Я ничего не ответила, только по щекам покатились горячие, предательские слезы слабости. Я размазывала их по лицу, ненавидя всех — себя, его, ночь, холодный воздух, боль, Вестминстерский мост, свою надежду, эту комнату… Чего я только ждала?»
«Ноябрь, 23
Пэнси ждет от него ребенка.
Я чувствовала это каждое мгновение, когда он был во мне, целовал меня, прикасался ко мне, шептал мне бессвязные слова. Пэнси ждет от него ребенка. Я была одной этой мыслью, ничего не чувствуя, машинально и неумело возвращая ласки, бездумно отдавая себя в полумраке его спальни. Он наверняка отражался в моих глазах, но я не могла почувствовать отражения, потому что Пэнси ждала от него ребенка.
Это нормально, это естественно — они ведь давно вместе… Тогда я стиснула зубы: осознание, что Драко принадлежит не только мне, что его губы целовали не только меня, резало, крошило, жгло изнутри. И желание быть с ним только разгорелось, когда я узнала правду. Запретный плод сладок — но теперь я поняла, что все равно пришла бы к нему. Не смотря на все брошенные оскорбления.
Драко задрожал и зарылся лицом в мои спутанные волосы.
Я с усилием подняла ослабевшую руку и провела рукой по его плечу. Я снова ничего не ощутила, но боль ушла, оставив место для разочарования. Пэнси ждет от него ребенка. Ждет. Ждет. Ждет. Больно»
«Ноябрь, 24
Сестра меня ненавидит. Меня все тайно ненавидят, потому что я никому не желаю зла. Я слишком мягкосердечна, будь проклята доброта. Быть злой, жестокой и всепрощающей — вот основной закон выживания в этом мире. Как же тяжело прощать. Особенно свою родную сестру, которой плевать на чувства. Ведь она знает, знает, что я лелею одну-единственную иллюзию в море реализма: Драко — мой. Но она стерла ее, срезала, завлекла его в свою постель. И он так же врывался в нее, приглушенно стонал, вздрагивал и прикусывал губы? Мерзость. Все — мерзость. Поттер с его дешевыми ценностями, купленное Министерство, искусно лгущий Маркус, мать, поглощенная никому не нужными счетами…Я — изгой. Не Драко, не дети Пожирателей смерти. Я. Я ведь черный лебедь в стае этих мерзостно правильных белых лебедей. Все фальшивы. Чувств нет. И только в танце, только в танце я живу. Неправильная, не разочаровавшаяся девочка, которая зачем-то вышла из кукольного домика. Но если жить и не знать, что твоя жизнь — кукольная, это еще хуже. Еще больнее. Ведь раб, не знающий, что он — раб, еще хуже, чем осознающий правду.

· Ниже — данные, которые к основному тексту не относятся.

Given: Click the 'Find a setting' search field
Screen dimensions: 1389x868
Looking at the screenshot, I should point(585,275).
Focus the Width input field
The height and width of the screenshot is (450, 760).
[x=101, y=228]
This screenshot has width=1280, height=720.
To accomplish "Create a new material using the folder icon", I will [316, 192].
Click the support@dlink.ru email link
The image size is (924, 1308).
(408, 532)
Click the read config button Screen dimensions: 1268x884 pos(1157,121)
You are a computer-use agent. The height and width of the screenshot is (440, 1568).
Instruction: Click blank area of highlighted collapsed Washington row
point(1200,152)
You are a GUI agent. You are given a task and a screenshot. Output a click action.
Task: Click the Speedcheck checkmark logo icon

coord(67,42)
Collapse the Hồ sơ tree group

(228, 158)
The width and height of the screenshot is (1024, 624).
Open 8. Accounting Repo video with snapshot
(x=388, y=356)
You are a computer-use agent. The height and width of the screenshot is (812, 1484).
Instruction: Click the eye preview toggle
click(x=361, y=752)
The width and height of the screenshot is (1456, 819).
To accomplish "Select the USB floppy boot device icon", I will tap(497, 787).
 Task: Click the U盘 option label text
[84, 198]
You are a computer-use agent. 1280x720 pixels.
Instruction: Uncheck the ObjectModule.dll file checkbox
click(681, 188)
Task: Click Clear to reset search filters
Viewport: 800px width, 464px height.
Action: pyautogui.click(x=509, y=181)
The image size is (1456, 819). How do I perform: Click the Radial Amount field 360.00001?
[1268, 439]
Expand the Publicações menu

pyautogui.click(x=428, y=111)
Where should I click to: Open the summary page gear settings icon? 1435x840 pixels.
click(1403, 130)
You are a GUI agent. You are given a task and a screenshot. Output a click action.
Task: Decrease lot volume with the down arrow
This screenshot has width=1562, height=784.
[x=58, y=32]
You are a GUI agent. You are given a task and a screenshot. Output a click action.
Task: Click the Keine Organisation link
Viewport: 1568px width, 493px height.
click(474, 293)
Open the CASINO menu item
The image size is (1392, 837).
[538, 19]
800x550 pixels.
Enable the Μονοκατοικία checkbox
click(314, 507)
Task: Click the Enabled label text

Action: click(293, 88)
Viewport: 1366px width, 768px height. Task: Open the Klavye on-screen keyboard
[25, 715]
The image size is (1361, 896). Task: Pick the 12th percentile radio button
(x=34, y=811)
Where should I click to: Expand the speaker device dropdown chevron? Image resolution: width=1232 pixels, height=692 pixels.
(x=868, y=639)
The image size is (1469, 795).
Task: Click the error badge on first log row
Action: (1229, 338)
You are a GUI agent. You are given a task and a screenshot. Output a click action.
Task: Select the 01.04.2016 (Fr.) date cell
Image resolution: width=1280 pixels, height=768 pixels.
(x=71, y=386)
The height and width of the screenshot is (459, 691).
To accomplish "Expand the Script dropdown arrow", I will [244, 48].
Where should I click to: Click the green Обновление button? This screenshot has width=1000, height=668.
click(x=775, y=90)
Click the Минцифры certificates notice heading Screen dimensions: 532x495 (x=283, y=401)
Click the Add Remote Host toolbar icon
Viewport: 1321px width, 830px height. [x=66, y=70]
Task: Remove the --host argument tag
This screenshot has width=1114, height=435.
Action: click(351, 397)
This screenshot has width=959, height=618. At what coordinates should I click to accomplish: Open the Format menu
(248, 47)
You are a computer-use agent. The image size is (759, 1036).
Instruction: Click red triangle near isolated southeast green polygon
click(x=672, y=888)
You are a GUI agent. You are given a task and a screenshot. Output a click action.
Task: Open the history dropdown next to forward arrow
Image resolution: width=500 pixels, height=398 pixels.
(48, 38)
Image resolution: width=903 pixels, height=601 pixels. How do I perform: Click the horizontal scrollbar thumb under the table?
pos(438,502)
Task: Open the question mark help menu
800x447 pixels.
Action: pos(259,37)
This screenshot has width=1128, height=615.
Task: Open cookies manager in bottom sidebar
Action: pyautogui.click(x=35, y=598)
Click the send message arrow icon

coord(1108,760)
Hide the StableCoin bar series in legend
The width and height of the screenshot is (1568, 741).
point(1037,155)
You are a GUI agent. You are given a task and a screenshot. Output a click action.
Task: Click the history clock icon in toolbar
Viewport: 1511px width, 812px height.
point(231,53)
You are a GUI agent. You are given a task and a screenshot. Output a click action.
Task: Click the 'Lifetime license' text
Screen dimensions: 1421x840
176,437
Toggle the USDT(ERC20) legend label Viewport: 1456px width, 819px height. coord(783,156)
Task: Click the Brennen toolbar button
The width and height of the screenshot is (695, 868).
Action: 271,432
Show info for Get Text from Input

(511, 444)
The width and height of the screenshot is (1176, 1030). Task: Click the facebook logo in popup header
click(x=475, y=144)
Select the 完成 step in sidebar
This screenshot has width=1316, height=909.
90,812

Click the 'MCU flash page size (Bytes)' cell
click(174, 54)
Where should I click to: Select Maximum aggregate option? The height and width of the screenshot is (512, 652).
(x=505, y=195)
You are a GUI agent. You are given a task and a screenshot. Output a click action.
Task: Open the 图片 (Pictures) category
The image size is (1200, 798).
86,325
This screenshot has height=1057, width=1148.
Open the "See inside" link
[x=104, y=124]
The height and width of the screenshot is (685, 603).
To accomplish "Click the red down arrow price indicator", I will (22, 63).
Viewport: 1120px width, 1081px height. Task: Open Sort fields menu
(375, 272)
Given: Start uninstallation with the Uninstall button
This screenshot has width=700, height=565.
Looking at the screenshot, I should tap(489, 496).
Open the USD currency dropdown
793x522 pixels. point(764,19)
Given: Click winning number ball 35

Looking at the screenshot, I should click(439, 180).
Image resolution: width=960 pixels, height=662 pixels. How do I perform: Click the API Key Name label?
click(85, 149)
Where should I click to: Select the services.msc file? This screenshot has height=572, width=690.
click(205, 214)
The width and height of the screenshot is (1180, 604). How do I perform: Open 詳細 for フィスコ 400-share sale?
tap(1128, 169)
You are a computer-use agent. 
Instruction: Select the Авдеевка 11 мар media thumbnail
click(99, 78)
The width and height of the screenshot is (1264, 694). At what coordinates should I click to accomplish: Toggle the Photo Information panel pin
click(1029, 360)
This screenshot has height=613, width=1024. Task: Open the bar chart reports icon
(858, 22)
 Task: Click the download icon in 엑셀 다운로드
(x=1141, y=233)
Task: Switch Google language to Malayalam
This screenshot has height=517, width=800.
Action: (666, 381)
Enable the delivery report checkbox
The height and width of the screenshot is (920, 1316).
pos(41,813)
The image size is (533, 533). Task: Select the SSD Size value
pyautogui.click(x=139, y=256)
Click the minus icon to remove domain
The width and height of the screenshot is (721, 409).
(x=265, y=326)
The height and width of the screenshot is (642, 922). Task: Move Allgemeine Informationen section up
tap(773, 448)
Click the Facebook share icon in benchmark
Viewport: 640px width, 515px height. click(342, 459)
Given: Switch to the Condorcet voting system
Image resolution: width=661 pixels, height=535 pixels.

— Я говорила с Маркусом и…
Дафна размашистым шагом пересекла гостиную, оставляя на бежевом ковре яркие коричневые следы от ботинок, и с размаху ударила меня по щеке.
— Так это ты сказала ему, что я…
Я выпрямилась, как натянутая струна и вызывающе взглянула в пылающие глаза сестры.
— Да, я сказала ему правду. Значит, ты была у него?
— Какого черта ты так поступаешь? — глаза Дафны блестели. — Ты понимаешь, что я не могу, не должна быть с ним? Я не хочу унижаться. Особенно теперь, когда его жена ждет ребенка…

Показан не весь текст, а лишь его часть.